[start]

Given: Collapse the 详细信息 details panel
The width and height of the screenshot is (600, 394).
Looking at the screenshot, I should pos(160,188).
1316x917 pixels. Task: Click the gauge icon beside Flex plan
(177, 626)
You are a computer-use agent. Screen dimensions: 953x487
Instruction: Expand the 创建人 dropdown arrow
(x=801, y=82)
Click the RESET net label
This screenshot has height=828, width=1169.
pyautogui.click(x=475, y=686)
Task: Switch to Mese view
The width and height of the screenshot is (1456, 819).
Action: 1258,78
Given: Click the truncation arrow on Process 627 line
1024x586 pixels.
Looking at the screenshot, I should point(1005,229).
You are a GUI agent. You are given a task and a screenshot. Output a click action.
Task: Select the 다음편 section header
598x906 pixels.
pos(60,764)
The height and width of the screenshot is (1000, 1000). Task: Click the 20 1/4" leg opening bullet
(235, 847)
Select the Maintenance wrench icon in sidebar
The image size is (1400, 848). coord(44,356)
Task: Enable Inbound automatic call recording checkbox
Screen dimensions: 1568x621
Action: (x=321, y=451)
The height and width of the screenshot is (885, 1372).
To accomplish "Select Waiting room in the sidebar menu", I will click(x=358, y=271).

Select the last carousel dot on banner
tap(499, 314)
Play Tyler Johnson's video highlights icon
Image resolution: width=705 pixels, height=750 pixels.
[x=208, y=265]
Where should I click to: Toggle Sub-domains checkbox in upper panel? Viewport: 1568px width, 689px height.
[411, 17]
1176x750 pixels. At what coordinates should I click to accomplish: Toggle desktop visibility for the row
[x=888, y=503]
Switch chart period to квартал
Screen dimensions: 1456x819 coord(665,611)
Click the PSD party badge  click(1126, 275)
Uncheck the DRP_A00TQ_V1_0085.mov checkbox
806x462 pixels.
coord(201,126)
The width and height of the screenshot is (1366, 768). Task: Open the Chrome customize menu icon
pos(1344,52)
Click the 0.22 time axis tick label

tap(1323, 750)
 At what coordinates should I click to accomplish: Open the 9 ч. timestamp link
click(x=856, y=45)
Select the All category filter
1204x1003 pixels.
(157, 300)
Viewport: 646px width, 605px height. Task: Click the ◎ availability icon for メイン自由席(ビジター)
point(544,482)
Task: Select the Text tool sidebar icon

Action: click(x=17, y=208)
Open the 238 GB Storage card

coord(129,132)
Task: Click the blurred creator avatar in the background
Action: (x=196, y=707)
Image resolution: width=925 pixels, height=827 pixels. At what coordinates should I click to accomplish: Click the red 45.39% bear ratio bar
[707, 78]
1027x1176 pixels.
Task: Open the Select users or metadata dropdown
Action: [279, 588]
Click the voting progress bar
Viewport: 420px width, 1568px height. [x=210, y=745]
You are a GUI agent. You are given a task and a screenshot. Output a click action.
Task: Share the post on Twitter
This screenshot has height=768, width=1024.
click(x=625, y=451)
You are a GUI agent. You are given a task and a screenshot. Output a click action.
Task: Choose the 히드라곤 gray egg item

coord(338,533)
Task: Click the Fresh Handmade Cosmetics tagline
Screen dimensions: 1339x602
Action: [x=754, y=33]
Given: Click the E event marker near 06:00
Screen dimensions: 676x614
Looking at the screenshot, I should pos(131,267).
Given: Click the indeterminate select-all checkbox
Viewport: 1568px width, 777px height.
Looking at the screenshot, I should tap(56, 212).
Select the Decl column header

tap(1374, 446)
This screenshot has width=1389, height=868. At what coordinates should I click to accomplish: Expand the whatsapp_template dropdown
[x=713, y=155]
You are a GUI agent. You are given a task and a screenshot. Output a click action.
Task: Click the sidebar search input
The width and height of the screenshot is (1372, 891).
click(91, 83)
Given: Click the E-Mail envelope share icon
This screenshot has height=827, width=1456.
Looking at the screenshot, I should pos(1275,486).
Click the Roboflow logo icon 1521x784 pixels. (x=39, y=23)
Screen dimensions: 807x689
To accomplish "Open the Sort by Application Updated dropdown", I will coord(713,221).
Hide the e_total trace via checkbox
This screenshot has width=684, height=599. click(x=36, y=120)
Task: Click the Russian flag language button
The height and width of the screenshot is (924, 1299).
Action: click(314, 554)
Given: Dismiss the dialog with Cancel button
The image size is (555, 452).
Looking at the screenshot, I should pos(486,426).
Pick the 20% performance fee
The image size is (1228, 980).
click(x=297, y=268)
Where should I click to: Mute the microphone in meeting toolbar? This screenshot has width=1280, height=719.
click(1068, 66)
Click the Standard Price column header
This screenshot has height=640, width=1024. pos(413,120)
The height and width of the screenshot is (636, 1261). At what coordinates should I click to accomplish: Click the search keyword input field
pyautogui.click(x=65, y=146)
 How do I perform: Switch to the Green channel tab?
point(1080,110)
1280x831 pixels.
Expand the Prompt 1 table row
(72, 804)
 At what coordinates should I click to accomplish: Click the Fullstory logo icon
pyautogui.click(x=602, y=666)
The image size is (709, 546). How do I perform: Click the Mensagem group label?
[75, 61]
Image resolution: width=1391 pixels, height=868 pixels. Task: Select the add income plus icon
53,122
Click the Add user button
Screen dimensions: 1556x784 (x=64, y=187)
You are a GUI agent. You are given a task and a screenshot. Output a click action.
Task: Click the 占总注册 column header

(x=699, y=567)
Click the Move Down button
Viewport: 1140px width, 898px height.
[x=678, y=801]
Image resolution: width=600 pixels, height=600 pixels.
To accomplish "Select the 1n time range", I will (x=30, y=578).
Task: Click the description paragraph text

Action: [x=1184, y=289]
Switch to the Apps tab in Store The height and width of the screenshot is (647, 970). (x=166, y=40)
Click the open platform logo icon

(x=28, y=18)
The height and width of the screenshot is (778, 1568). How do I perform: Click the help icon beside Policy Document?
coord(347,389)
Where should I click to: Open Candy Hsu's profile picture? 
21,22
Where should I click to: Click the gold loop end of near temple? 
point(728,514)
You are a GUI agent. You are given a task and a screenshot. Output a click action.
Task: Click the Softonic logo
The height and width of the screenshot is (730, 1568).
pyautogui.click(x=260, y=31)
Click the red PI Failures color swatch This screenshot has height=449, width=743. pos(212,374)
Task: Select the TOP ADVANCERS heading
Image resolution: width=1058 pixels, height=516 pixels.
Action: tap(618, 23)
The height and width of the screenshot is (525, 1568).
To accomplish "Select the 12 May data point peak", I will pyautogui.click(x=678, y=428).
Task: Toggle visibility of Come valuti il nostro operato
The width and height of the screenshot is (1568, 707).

[end]

Please format the listing above as a numbered list, from the line with "Given: Click the indeterminate" up to and including the line with "(x=699, y=567)", leaving out blank lines.

1. Given: Click the indeterminate select-all checkbox
2. Viewport: 1568px width, 777px height.
3. Looking at the screenshot, I should tap(56, 212).
4. Select the Decl column header
5. tap(1374, 446)
6. This screenshot has width=1389, height=868. At what coordinates should I click to accomplish: Expand the whatsapp_template dropdown
7. [x=713, y=155]
8. You are a GUI agent. You are given a task and a screenshot. Output a click action.
9. Task: Click the sidebar search input
10. The width and height of the screenshot is (1372, 891).
11. click(91, 83)
12. Given: Click the E-Mail envelope share icon
13. This screenshot has height=827, width=1456.
14. Looking at the screenshot, I should pos(1275,486).
15. Click the Roboflow logo icon 1521x784 pixels. (x=39, y=23)
16. Screen dimensions: 807x689
17. To accomplish "Open the Sort by Application Updated dropdown", I will coord(713,221).
18. Hide the e_total trace via checkbox
19. This screenshot has width=684, height=599. click(x=36, y=120)
20. Task: Click the Russian flag language button
21. The height and width of the screenshot is (924, 1299).
22. Action: click(314, 554)
23. Given: Dismiss the dialog with Cancel button
24. The image size is (555, 452).
25. Looking at the screenshot, I should pos(486,426).
26. Pick the 20% performance fee
27. The image size is (1228, 980).
28. click(x=297, y=268)
29. Where should I click to: Mute the microphone in meeting toolbar? This screenshot has width=1280, height=719.
30. click(1068, 66)
31. Click the Standard Price column header
32. This screenshot has height=640, width=1024. pos(413,120)
33. The height and width of the screenshot is (636, 1261). At what coordinates should I click to accomplish: Click the search keyword input field
34. pyautogui.click(x=65, y=146)
35.  How do I perform: Switch to the Green channel tab?
36. point(1080,110)
37. 1280x831 pixels.
38. Expand the Prompt 1 table row
39. (72, 804)
40.  At what coordinates should I click to accomplish: Click the Fullstory logo icon
41. pyautogui.click(x=602, y=666)
42. The image size is (709, 546). How do I perform: Click the Mensagem group label?
43. [75, 61]
44. Image resolution: width=1391 pixels, height=868 pixels. Task: Select the add income plus icon
45. 53,122
46. Click the Add user button
47. Screen dimensions: 1556x784 (x=64, y=187)
48. You are a GUI agent. You are given a task and a screenshot. Output a click action.
49. Task: Click the 占总注册 column header
50. (x=699, y=567)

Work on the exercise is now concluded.